Toutefois, à l’inverse de la privation d’exercice des stock-options, la mise en œuvre du bad leaver ne prive pas le salarié d’une part de sa rémunération en tant que salarié. Comme le relève la Cour de cassation, cette clause «s’inscrit dans un processus d’amélioration de la rémunération de l’intéressé mais également d’association à la gestion et d’intéressement au développement de la valeur de l’entreprise». Cette rémunération ne constitue pas du salaire au sens du Code du travail, du moins tant qu’elle comporte un aléa représenté par le risque capitalistique pris par l’investisseur.
Ensuite, sauf à démontrer une situation de co-emploi, ce que la jurisprudence sociale tend à rendre plus difficile, l’investisseur financier qui met en œuvre la promesse n’est pas l’employeur du salarié. Sur ce point, les juges refusent de se contenter de l’affirmation vague d’une quelconque influence de l’actionnaire majoritaire sur l’entreprise employeuse pour qualifier un prétendu lien de subordination.
C’est donc logiquement que la chambre commerciale décide qu’une décote de bad leaver ne constitue pas une sanction pécuniaire illicite. Une telle orientation prétorienne paraît sage.
Toutefois, l’on peut s’interroger sur ce qu’elle entend préciser en ajoutant que la clause de bad leaver «ne s’analyse pas en une sanction pécuniaire prohibée, en ce qu’elle ne vise pas à sanctionner un agissement du salarié considéré par l’employeur comme fautif dès lors qu’elle s’applique également dans toutes les hypothèses de licenciement autre que disciplinaire». Moyennant quoi, elle semble suggérer qu’il demeurerait des hypothèses dans lesquelles la clause de bad leaver constituerait une sanction pécuniaire illicite.
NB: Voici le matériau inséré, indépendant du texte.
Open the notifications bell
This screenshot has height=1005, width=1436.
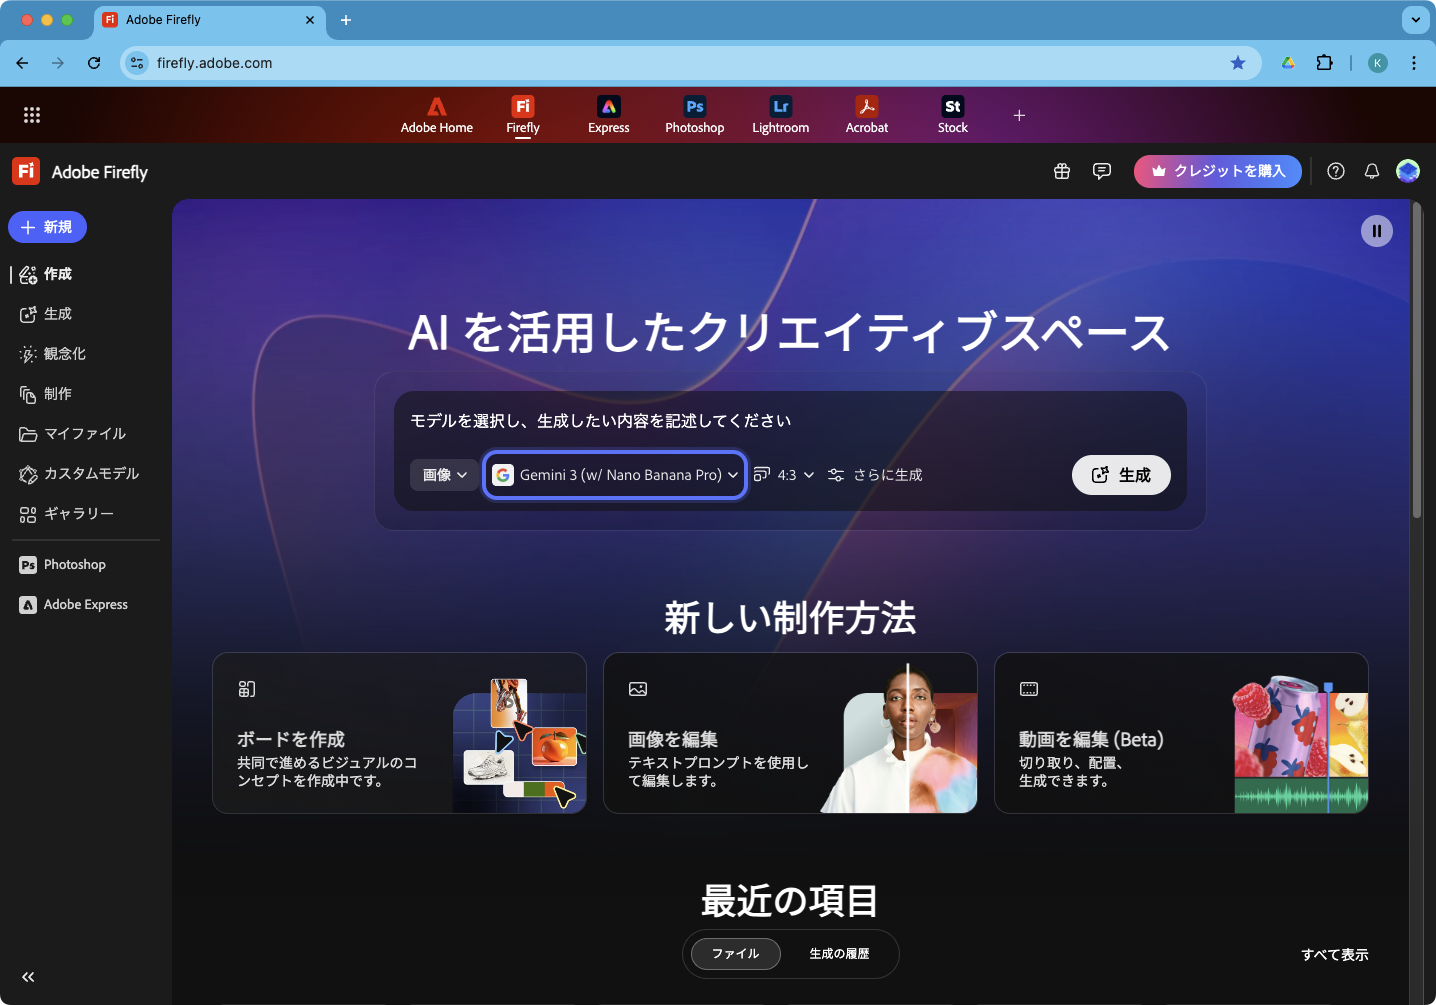point(1372,171)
L’arrêt d’appel ne comportait pas cette nuance, les juges du fond s’attachant surtout au fait que la décote soit intervenue dans le cadre « d’un investissement, volontaire et librement consenti» et dans une société qui n’est pas l’employeur. Une position identique avait ensuite été adoptée par la Cour d’appel de Lyon , laquelle était venue ajouter que la clause de bad leaver n’était pas potestative au sens des articles 1170 et 1174 du Code civil.
Dès lors, si l’arrêt de la Cour de cassation vient renforcer la sécurité juridique des clauses de bad leaver, il demeure une légère marge d’interprétation qui ne manquera pas d’être exploitée par d’autres salariés investisseurs.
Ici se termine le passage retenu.